On March 23, 1982, army troops commanded by junior officers staged a coup to prevent the assumption of power by Gen. Angel Anibal Guevara, the hand-picked candidate of outgoing President and Gen. Romeo Lucas Garcia. They denounced Guevara's electoral victory as fraudulent. The coup leaders asked retired Gen. Efrain Rios Montt to negotiate the departure of Lucas and Guevara.
Rios Montt was at this time a lay pastor in the evangelical protestant "Church of the Word." He formed a three-member military junta that annulled the 1965 constitution, dissolved Congress, suspended political parties, and canceled the electoral law. After a few months, Rios Montt dismissed his junta colleagues and assumed the de facto title of "President of the Republic."
Guerrilla forces and their leftist allies denounced Rios Montt. Rios Montt sought to defeat the guerrillas with military actions and economic reforms; in his words, "rifles and beans." The government began to form local civilian defense patrols (PACs). Participation was in theory voluntary, but in reality, many Guatemalans, especially in the heavily indigenous northwest, had no choice but to join either the PACs or the guerrillas. Rios Montt's conscript army and PACs recaptured essentially all guerrilla territory--guerrilla activity lessened and was largely limited to hit-and-run operations. However, Rios Montt won this partial victory at an enormous cost in civilian deaths, in what was probably the most violent period of the 36-year internal conflict, resulting in about 200,000 deaths of mostly unarmed indigenous civilians.
On August 8, 1983, Rios Montt was deposed by his own Minister of Defense, Gen. Oscar Humberto Mejia Victores, who succeeded him as de facto President of Guatemala. Rios Montt survived to found a political party (the Guatemalan Republican Front) and to be elected President of Congress in 1995 and 2000. Awareness in the United States of the conflict in Guatemala, and its ethnic dimension, increased with the 1983 publication of the book I, Rigoberta Menchu, An Indian Woman in Guatemala.
General Mejia allowed a managed return to democracy in Guatemala, starting with a July 1, 1984 election for a Constituent Assembly to draft a democratic constitution. On May 30, 1985, after 9 months of debate, the Constituent Assembly finished drafting a new constitution, which took effect immediately. Vinicio Cerezo, a civilian politician and the presidential candidate of the Christian Democracy Party, won the first election held under the new constitution with almost 70% of the vote, and took office on January 14, 1986.
---
> [TASK SET]:
(A) Translate this sentence from the Guatemala history passage into Spanish: "Guerrilla forces and their leftist allies denounced Rios Montt."
(B) Carry on the Guatemala history passage from its final sentence, about Vinicio Cerezo taking office.

> [DATA EXCERPT]:
---
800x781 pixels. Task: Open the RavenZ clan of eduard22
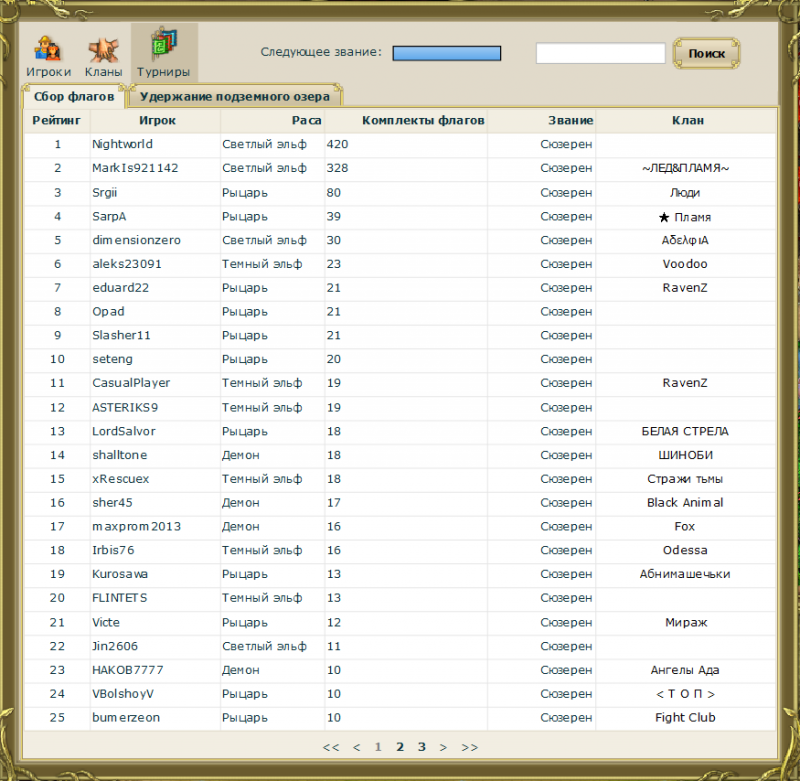685,288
---
> [PER-TASK ANSWERS]:
(A) Las fuerzas guerrilleras y sus aliados de izquierda denunciaron a Rios Montt.

(B)
1986 to '2011
Upon its inauguration in January 1986, President Cerezo's civilian government announced that its top priorities would be to end the political violence and establish the rule of law. Reforms included new laws of habeas corpus and amparo (injunction), the creation of a legislative human rights committee, and the establishment in 1987 of the Office of the Human Rights Ombudsman. Cerezo survived coup attempts in 1988 and 1989, and the final 2 years of Cerezo's government were also marked by a failing economy, strikes, protest marches, and allegations of widespread corruption.
Presidential and congressional elections were held on November 11, 1990. After a runoff ballot, Jorge Serrano was inaugurated on January 14, 1991, thus completing the first transition from one democratically-elected civilian government to another.
The Serrano administration's record was mixed. It had some success in consolidating civilian control over the army, replacing a number of senior officers and persuading the military to participate in peace talks with the URNG. Serrano took the politically unpopular step of recognizing the sovereignty of Belize. The Serrano government reversed the economic slide it inherited, reducing inflation and boosting real growth.
On May 25, 1993, Serrano illegally dissolved Congress and the Supreme Court and tried to restrict civil freedoms, allegedly to fight corruption. The "autogolpe" (or self-initiated coup) failed due to unified, strong protests by most elements of Guatemalan society, international pressure, and the army's enforcement of the decisions of the Court of Constitutionality, which ruled against the attempted takeover. Serrano fled the country.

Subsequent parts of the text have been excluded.